PURPOSE OF THE STUDY.
To assess whether the timing and diversity of complementary foods introduced during infancy affects the development of allergic sensitization by the age of 5 years.
This analysis included 3675 children who were part of the Finnish Type 1 Diabetes Prediction and Prevention prospective cohort, which started in 1994. These children participated in a nutrition study during infancy and underwent an allergy evaluation at age 5.
This was a prospective cohort study nested in the larger Diabetes Prediction and Prevention population-based cohort. The child’s diet was assessed during infancy (3, 6, and 12 months) by dietary questionnaires, which asked specifically about breastfeeding, use of formula and cow’s milk, dietary supplements, and complementary food introduction. When the child reached 5 years, he or she underwent testing for specific immunoglobulin E to select environmental and food allergens.
Early introduction of oats (<5.5 months), wheat (<6.5 months), rye (<7 months), barley (<7.5 months), fish (<9 months), and egg (<11 months) decreased the risk of subsequent sensitization to both food and inhalant allergens. The risk of sensitization was also decreased when children had 4 or more complementary foods introduced by 4 and 6 months. These associations were stronger when looking at children with eczema or a parental history of atopy.

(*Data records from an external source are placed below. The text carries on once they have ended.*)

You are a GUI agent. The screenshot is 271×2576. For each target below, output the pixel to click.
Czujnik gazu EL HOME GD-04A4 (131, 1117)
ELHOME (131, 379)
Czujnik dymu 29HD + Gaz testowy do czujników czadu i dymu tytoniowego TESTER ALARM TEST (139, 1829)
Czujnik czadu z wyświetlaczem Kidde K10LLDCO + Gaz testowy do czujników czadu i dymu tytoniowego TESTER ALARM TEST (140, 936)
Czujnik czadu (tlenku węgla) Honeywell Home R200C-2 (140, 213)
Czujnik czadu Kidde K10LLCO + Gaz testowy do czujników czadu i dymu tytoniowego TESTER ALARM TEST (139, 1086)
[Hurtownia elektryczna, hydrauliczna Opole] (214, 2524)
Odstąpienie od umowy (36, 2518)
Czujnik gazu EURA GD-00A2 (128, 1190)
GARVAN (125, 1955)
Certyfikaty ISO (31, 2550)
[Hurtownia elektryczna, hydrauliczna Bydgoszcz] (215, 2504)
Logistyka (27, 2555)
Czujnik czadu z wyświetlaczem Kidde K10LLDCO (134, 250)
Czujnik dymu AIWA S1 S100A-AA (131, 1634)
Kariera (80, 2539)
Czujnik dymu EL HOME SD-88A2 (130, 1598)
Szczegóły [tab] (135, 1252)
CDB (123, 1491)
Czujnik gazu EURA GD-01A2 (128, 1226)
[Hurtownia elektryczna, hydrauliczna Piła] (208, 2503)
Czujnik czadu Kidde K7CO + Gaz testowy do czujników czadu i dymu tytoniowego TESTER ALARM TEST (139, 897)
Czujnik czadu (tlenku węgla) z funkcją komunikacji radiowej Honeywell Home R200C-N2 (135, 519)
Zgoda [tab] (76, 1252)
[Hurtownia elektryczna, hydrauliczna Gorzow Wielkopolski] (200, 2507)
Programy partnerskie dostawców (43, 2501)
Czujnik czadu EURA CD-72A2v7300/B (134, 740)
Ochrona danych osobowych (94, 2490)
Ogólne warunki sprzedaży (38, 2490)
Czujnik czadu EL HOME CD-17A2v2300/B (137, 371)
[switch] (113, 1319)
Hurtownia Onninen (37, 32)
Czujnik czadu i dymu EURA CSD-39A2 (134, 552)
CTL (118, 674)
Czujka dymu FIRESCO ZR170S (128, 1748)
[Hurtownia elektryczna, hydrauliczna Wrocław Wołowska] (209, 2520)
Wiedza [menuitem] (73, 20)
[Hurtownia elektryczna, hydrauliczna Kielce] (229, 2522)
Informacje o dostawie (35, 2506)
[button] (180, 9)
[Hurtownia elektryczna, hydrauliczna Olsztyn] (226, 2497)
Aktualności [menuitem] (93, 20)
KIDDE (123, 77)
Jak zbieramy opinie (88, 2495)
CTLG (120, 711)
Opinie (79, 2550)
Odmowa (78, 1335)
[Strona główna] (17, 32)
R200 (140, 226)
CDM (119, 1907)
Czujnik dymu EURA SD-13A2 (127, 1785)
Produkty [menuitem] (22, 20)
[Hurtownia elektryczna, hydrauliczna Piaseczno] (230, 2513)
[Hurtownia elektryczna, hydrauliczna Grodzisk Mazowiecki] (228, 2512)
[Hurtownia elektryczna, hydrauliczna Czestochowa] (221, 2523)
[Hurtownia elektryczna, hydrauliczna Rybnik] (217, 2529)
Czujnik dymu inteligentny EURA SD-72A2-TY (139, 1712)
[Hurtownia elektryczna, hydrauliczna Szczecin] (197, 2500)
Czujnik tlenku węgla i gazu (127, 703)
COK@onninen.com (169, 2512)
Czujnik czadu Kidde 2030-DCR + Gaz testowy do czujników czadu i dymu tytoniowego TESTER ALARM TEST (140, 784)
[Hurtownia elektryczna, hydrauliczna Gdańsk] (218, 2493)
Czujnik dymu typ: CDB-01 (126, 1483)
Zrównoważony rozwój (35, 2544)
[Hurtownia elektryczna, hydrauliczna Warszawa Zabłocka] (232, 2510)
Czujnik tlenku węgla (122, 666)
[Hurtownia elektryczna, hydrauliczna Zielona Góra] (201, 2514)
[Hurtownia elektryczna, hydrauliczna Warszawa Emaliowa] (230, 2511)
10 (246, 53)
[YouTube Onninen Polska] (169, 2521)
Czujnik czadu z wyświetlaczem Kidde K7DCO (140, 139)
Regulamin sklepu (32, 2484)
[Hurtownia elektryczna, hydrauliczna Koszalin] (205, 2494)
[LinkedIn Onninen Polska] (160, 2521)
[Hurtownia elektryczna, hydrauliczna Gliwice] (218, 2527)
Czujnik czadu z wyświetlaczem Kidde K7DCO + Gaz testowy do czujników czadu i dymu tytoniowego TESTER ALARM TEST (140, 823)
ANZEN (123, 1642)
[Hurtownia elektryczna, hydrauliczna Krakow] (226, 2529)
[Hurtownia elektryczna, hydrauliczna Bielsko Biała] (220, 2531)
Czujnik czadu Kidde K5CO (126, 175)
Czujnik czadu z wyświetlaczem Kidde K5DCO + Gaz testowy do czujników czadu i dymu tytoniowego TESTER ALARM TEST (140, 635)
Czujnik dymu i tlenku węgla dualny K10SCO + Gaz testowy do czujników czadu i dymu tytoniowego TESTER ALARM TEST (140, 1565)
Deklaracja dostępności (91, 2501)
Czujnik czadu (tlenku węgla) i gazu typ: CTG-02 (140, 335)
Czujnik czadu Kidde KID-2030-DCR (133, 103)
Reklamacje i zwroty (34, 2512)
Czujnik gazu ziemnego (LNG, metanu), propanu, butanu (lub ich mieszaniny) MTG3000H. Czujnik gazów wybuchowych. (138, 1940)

The results of this study show that early introduction of cereals, fish, and egg, as well as a greater diversity of foods introduced between 3 and 6 months, was protective against subsequent allergic sensitization. This effect was most pronounced in those at high risk for developing atopy.
This study supports the theory that early introduction of complementary foods is protective against the development of allergic disease, particularly in those at high risk for developing allergies. Nonetheless, this remains observational data and more conclusive evidence on this topic is expected to be generated soon from randomized controlled trials currently under way.